Aufstieg nach Laban Rata
Nach ca. einer Stunde Aufstieg beginnt es leider zu regnen und hört erst bei meiner Ankunft in Laban Rata wieder auf. Das ist wohl normal, also keine Sorge was den Aufstieg zum Gipfel am nächsten Morgen betrifft, der nur bei gutem Wetter möglich ist. Es regnet meist nur tagsüber ein paar Stunden.
„Nur“ sage ich zwar, aber ein bisschen nervig ist das beim Aufstieg schon. Ich bin mit Turnschuhen unterwegs, die werden natürlich nass und trocknen auch nicht mehr, sodass ich Nachts am Gipfel Eisklötze anstelle meiner Füße habe.
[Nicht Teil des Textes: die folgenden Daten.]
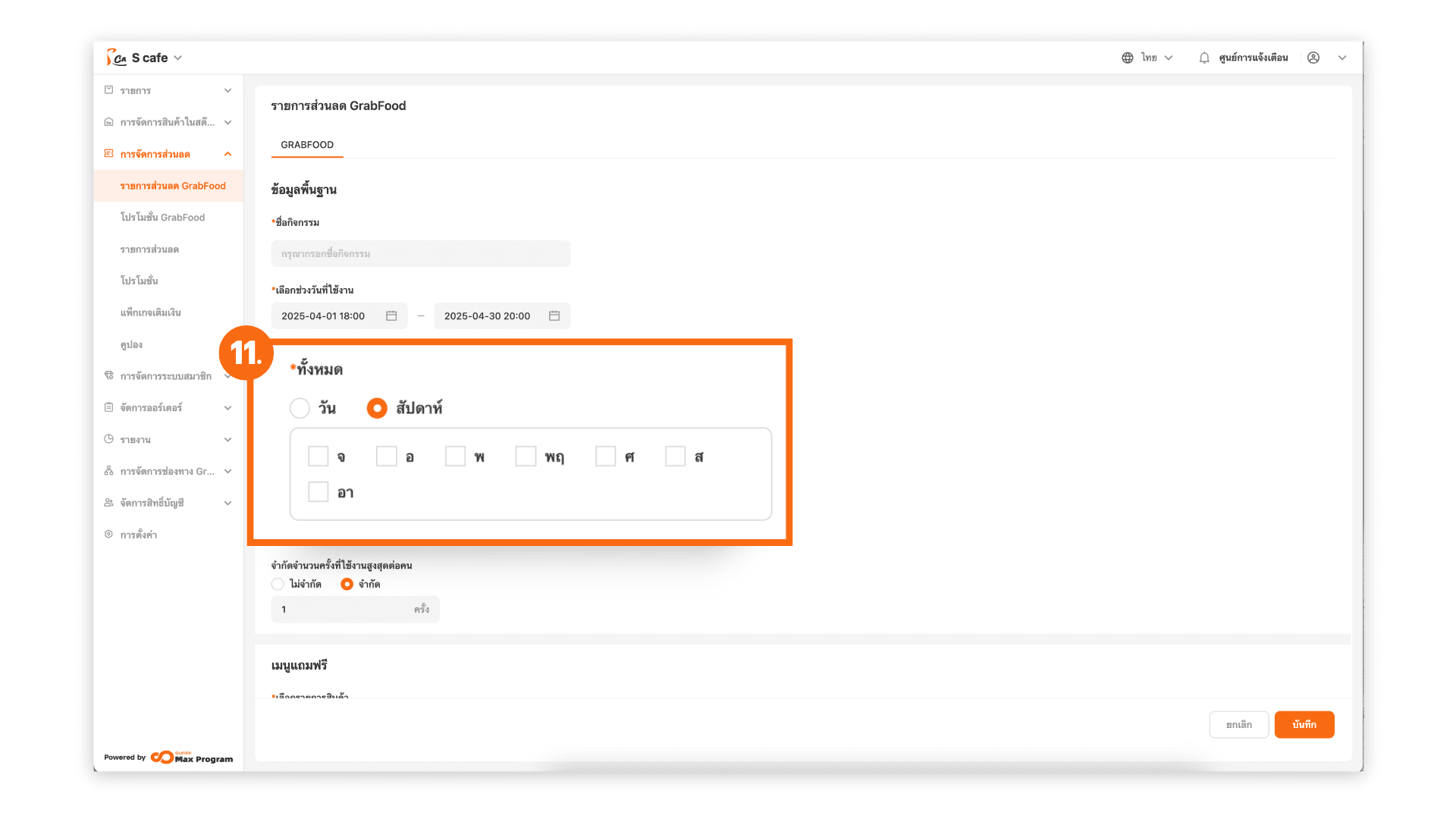Select the ไม่จำกัด radio option
Screen dimensions: 1456x819
click(278, 584)
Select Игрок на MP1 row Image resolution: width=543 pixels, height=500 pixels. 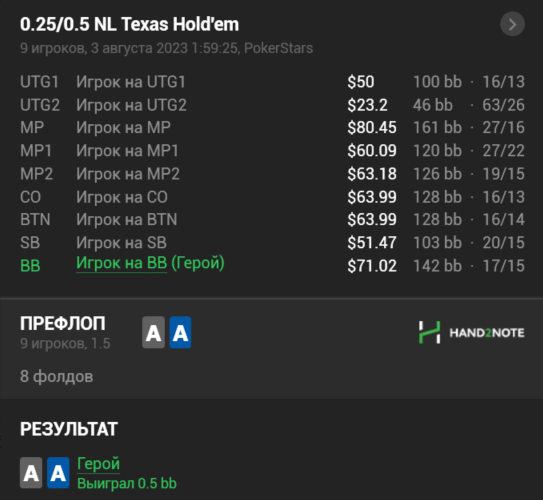[x=272, y=151]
Aber beschweren kann man sich über solche Kleinigkeiten nicht, wenn man die Träger sieht, die unaufhörlich an einem vorbeilaufen. Es muss alles was in Laban Rata benötigt wird zu Fuß den Mount Kinabalu hochgetragen werden. Essen, Getränke, Möbel, Baumaterial, alles. Für ein paar Euro Lohn schleppen kleine Malaysier sogar Betonplatten, die fast genauso groß und schwer wie sie selbst sind.
Nächtlicher Aufstieg auf den Low’s Peak
Die Unterkunft in Laban Ratan ist überraschend gut, das trifft auch auf das Essen zu, das sehr lecker und reichlich ist! Nach einem grandiosen Sonnenuntergang (die Aussicht am Mount Kinabalu ist auf 3200 Metern schon traumhaft schön) und dem Abendessen geht es relativ früh ins Bett, denn um 2 Uhr muss man schon wieder aufstehen. Nach einem Frühstück, oder Mitternachtssnack trifft es wohl eher, geht die Wanderung zum Gipfel mitten in der Nacht los.
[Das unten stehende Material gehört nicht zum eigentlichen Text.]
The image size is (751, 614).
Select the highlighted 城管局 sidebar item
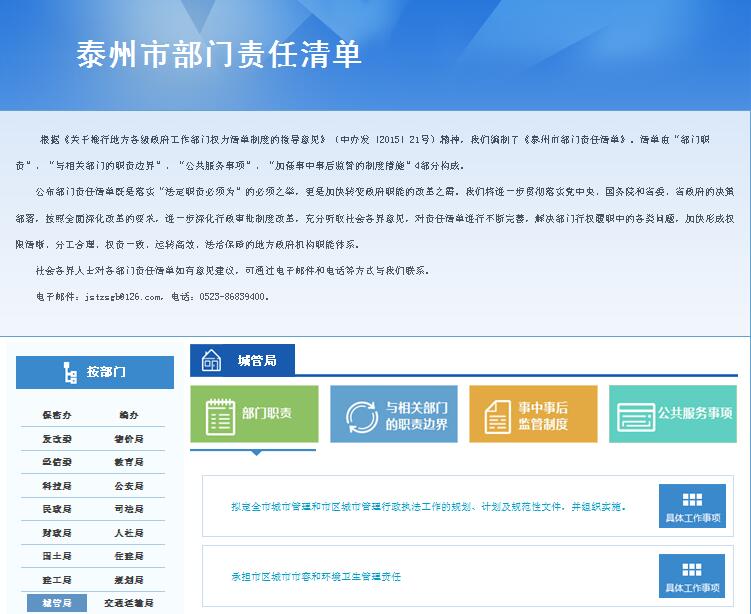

Dieser Teil der Wanderung auf den Mount Kinabalu ist ein ganz besonderes Erlebnis. Die Wolken haben sich komplett verzogen, es gibt einen fantastischen Sternhimmel zu bewundern. Unten am Horizont leuchten die Lichter von Kota Kinabalu, am Berg schlängelt sich ein glitzernder Wurm der Lichter der Stirnlampen der tapferen Gipfelstürmer stetig nach oben.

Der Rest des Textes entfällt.